Thesis front page
View PDF
Thesis Publication

ML-Based Bike Forecasting

Station-level availability predictions for the Citi Bike system

Best Short-term
0.79 MAE
15-minute prediction error
Network Scale
2,218 Stations
3.7M time-series records
Key Finding
LSTM ≫ RF
Deep learning excels long-term

The Work

Cities face growing mobility challenges, and Bicycle-Sharing Systems are part of the solution, but only if users can find a bike when they need one. In NYC's Citi Bike docked system, a bike is only available if someone else has previously returned it to a dock, making forecasting a complex problem of predicting both pickups and returns.

I approached this as a time-series problem, comparing Random Forest (a strong baseline for station-level predictions, per Ashqar et al. 2017) and LSTM (better at sequential dependencies) across windows from 15 minutes to 8 hours.

One key challenge: Citi Bike's datasets record trips but not direct availability. I leveraged a GBFS inventory snapshot to reconstruct availability patterns from 1.1M trip records, an approach none of the prior literature had documented.

Core Contributions
  • Novel reconstruction of station-level availability from trip records using GBFS snapshot
  • Explicit data leakage prevention through lagged availability variables
  • Multicollinearity analysis (VIF) to remove redundant features
  • Comparison across six prediction horizons: 15 min to 8 hours

Key Results

Base Comparison
LSTM Wins All
Outperforms RF at every horizon
Long-term
LSTM by 2x
At 8 hours
Best Accuracy
R² = 0.939
RF optimized
Stable
R² = 0.577
LSTM at 8h

LSTM outperforms Random Forest in almost every time window, and the gap increases as we move from short-term to longer-term forecasts. At the 8-hour window, LSTM's error is about half of Random Forest's, and its R² remains positive while RF's turns negative, meaning RF is performing worse than simply guessing the average.

Model Performance Comparison: MAE Across Time Windows
15m 30m 1h 2h 4h 8h 0 1 2 3 4 5 Forecast Window MAE (bikes) LSTM Random Forest

What Matters

Initial models had a problem: current availability was dominating predictions because it already contains direct information about the target, classic data leakage. Switching to lagged variables fixed this. After the fix, feature importance shifted meaningfully: past availability becomes less useful for extended forecasts, while environmental factors like humidity gain relevance over longer horizons.

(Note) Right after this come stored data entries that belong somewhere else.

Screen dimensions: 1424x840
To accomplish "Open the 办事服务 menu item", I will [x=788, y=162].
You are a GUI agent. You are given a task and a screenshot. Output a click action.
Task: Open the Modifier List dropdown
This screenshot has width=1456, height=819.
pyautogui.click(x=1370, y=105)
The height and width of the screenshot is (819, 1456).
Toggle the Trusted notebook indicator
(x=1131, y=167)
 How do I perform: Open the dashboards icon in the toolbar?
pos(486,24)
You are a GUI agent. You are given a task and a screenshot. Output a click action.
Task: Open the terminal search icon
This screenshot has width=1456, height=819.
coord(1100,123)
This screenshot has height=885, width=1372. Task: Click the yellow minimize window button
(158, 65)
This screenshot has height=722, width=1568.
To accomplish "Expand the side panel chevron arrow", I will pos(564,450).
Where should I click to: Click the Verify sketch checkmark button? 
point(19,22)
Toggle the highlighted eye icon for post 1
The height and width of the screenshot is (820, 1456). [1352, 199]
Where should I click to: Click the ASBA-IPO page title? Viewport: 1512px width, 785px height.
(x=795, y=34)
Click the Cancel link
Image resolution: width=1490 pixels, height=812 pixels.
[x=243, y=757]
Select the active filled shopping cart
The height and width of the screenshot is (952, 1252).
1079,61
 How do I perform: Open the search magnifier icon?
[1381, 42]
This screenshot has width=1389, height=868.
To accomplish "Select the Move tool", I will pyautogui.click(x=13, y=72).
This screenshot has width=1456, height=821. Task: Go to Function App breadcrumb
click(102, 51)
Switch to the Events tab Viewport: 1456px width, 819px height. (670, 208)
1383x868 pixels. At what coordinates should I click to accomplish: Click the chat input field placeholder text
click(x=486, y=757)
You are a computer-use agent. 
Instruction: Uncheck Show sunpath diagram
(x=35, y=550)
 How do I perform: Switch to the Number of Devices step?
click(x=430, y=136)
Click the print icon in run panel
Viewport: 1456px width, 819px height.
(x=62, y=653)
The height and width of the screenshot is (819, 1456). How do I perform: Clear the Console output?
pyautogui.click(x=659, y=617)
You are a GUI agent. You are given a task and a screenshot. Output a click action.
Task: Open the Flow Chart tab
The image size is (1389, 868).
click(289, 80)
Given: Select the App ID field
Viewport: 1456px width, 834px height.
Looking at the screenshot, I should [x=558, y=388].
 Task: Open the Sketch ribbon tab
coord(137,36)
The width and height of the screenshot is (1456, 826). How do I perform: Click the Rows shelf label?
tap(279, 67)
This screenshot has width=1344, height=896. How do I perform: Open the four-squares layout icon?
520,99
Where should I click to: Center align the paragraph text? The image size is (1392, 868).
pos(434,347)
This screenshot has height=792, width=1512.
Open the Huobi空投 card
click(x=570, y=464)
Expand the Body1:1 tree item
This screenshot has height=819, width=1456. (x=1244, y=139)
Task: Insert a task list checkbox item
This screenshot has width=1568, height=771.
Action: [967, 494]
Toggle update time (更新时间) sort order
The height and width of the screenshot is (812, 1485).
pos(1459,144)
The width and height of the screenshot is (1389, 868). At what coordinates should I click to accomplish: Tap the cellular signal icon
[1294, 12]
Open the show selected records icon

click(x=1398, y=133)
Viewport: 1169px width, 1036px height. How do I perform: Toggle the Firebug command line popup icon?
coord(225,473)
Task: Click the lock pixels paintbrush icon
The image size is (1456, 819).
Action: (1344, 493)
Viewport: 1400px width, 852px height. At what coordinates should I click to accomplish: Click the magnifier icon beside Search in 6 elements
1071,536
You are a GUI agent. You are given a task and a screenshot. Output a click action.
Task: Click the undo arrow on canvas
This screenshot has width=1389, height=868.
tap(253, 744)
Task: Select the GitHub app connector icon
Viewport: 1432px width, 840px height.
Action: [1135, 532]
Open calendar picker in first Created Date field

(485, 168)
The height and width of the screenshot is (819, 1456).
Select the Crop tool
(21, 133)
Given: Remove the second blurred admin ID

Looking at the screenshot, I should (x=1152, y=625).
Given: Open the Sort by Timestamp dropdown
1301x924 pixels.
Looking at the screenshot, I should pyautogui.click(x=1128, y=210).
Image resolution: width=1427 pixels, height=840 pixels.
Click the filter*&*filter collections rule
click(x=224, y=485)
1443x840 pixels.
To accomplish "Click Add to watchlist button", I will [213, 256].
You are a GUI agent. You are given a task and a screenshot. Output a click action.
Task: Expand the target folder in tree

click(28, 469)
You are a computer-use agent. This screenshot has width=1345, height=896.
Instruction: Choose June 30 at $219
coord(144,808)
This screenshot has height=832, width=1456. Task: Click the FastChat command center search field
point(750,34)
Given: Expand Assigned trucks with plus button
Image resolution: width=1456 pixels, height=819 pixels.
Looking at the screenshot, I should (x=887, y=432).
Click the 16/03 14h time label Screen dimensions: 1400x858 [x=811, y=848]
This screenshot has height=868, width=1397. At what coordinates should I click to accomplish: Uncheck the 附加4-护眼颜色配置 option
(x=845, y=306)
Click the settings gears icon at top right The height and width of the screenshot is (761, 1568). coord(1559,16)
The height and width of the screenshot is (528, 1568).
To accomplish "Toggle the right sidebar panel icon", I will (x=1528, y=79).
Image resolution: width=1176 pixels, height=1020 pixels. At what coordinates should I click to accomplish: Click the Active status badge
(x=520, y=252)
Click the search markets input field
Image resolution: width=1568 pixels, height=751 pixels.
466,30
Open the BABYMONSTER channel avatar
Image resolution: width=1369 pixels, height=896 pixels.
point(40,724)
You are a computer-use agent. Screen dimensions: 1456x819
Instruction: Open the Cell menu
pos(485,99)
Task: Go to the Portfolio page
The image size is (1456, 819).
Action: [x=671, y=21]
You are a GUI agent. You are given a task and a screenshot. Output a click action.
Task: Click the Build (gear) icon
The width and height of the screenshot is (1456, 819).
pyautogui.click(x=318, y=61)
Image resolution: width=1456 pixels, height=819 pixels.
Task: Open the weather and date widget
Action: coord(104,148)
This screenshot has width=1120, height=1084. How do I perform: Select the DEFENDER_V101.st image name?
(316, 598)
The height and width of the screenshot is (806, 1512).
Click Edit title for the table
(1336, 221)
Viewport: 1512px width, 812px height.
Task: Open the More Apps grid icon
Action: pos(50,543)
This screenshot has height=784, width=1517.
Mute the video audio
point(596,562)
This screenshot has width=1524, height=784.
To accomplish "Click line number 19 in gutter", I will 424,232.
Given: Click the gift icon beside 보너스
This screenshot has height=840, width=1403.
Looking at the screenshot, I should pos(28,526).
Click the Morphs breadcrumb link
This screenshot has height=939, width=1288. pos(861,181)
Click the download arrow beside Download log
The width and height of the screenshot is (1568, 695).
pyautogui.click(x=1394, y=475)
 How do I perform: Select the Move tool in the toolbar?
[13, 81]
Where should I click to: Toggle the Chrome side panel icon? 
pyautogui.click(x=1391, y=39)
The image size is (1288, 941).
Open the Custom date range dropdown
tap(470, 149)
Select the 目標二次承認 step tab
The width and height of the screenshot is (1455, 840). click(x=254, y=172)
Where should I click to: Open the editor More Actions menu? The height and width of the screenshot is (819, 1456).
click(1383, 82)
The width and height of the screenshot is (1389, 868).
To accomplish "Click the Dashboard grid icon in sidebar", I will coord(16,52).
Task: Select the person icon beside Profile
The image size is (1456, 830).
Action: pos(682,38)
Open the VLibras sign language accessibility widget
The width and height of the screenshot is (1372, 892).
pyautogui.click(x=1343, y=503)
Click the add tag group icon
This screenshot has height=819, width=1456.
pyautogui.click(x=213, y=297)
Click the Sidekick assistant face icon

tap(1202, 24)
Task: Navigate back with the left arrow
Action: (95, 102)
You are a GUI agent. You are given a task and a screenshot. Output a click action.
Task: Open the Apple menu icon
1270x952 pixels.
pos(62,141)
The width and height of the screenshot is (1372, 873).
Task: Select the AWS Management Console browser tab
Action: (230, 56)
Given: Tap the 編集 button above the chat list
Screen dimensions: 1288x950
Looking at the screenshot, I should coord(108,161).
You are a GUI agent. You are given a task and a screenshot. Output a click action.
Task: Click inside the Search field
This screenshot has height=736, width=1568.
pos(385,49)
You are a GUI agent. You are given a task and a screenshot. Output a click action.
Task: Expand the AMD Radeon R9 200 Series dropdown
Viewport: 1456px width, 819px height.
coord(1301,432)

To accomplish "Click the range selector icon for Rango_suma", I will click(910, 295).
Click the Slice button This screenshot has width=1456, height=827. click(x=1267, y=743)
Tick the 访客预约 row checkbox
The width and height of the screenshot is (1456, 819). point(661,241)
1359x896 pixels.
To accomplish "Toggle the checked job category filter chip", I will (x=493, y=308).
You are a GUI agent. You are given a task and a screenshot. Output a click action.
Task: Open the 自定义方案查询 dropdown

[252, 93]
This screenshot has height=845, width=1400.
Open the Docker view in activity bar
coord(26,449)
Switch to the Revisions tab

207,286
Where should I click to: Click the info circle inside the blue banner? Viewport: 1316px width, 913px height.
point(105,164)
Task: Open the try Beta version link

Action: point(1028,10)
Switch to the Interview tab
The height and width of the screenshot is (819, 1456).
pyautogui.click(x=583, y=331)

To push Random Forest further, I added rolling averages of recent bike availability. These rolling features act like a memory of the station's recent activity, basically what LSTM does naturally. The 15-minute prediction error dropped from 1.25 to 0.79.

Why This Matters

This thesis demonstrates that machine learning can effectively predict short to long-term bike availability in a large-scale docked BSS like Citi Bike. LSTM consistently outperforms Random Forest beyond one-hour horizons, while RF remains a strong option for rapid predictions, especially with rolling features.

The GBFS reconstruction approach offers a practical solution for any system without direct availability tracking. Incorporating temporal, spatial, and environmental factors improved accuracy, lagged availability dominates short forecasts, weather variables gain relevance over longer horizons. Overall, these insights can support better bike redistribution planning.

Reflection & Limitations

A key limitation: I conducted this analysis on a single high-usage station (1 Ave & E 110 St). While chosen to reflect potential availability challenges, the study does not directly verify how often this station experiences actual unavailability events, so model performance may not fully generalize to stations with different demand patterns.

The long-term forecast windows also contained comparatively few records, which likely reduced statistical robustness. Future work should validate these findings across multiple stations over longer periods, and explore whether the approach scales to all 2,000+ stations in the network.